Stored data
========================
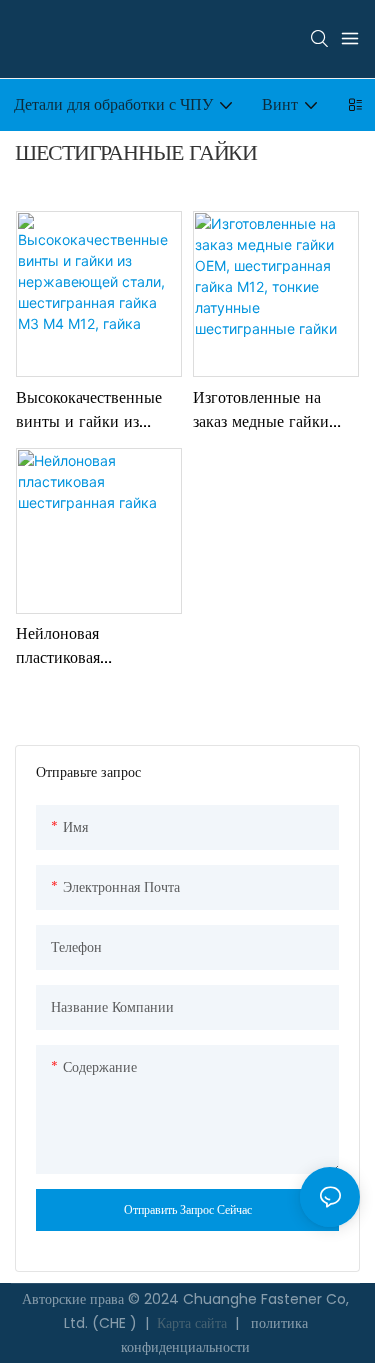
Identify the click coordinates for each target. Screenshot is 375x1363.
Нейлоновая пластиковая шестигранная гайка (85, 646)
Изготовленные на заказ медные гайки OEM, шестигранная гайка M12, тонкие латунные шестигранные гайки (265, 410)
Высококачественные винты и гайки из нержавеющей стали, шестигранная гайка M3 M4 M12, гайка (89, 410)
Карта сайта (192, 1323)
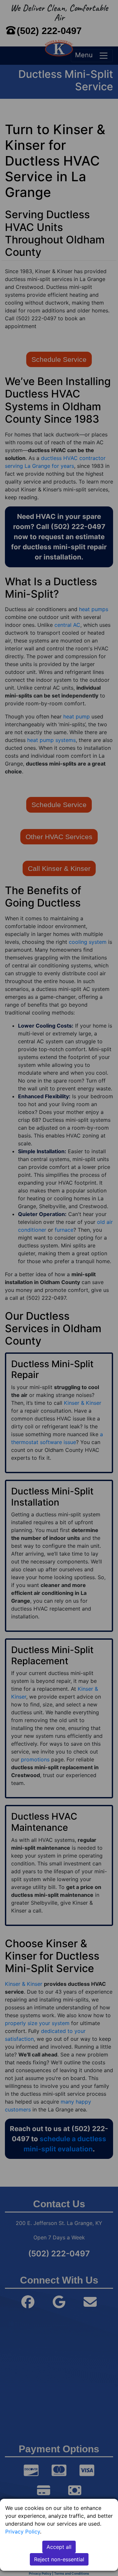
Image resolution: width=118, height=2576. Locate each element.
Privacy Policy (22, 2531)
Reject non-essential (59, 2559)
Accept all (59, 2547)
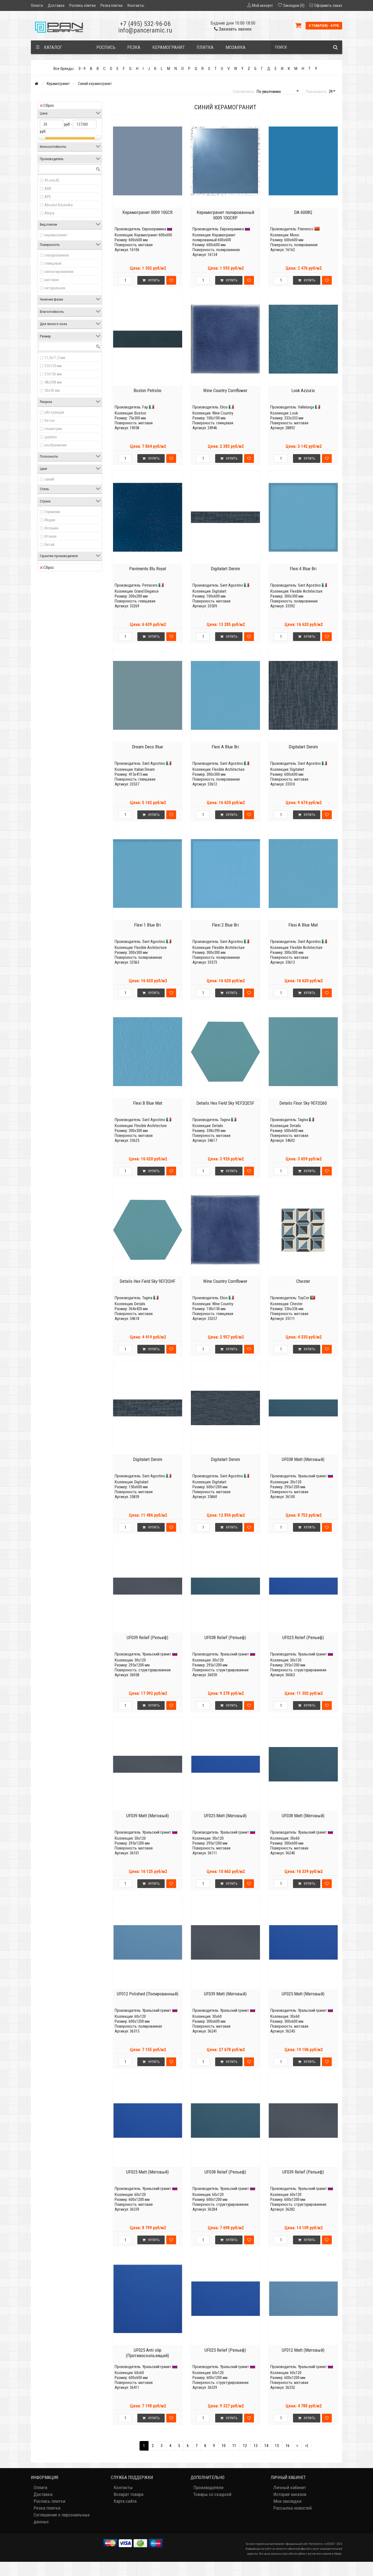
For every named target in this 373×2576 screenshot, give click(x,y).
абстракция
========================
The data above should be repeated exactly, minus any pictures.

• _REPLY_:
Identify the click coordinates for each target. Screenshot is 375x1363.
Нейлоновая пластиковая шестигранная гайка (85, 646)
Изготовленные на заказ медные гайки OEM, шестигранная гайка M12, тонкие латунные шестигранные гайки (265, 410)
Высококачественные винты и гайки из нержавеющей стали, шестигранная гайка M3 M4 M12, гайка (89, 410)
Карта сайта (192, 1323)
Image resolution: width=118, height=2576. Locate each element.
Privacy Policy (22, 2531)
Reject non-essential (59, 2559)
Accept all (59, 2547)
For every named target in this 373×2576 screenshot, give click(x,y).
абстракция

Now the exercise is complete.